■ WRITTEN EXERCISE ■
Could you quote, word for word, the rows from the line with "You are a computer-use agent. 757x750 pixels." up to and including the line with "coord(89,17)"?

■ DATA PROVIDED ■
━━━━━━━━━━━━━━━━━━━━

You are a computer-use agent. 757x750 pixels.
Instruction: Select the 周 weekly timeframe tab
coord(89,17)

━━━━━━━━━━━━━━━━━━━━

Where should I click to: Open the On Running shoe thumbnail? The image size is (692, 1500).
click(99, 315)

━━━━━━━━━━━━━━━━━━━━

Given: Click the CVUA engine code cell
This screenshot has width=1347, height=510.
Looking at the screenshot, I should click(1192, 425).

━━━━━━━━━━━━━━━━━━━━

■ CORRECT ANSWER ■
You are a computer-use agent. 757x750 pixels.
Instruction: Select the 周 weekly timeframe tab
coord(89,17)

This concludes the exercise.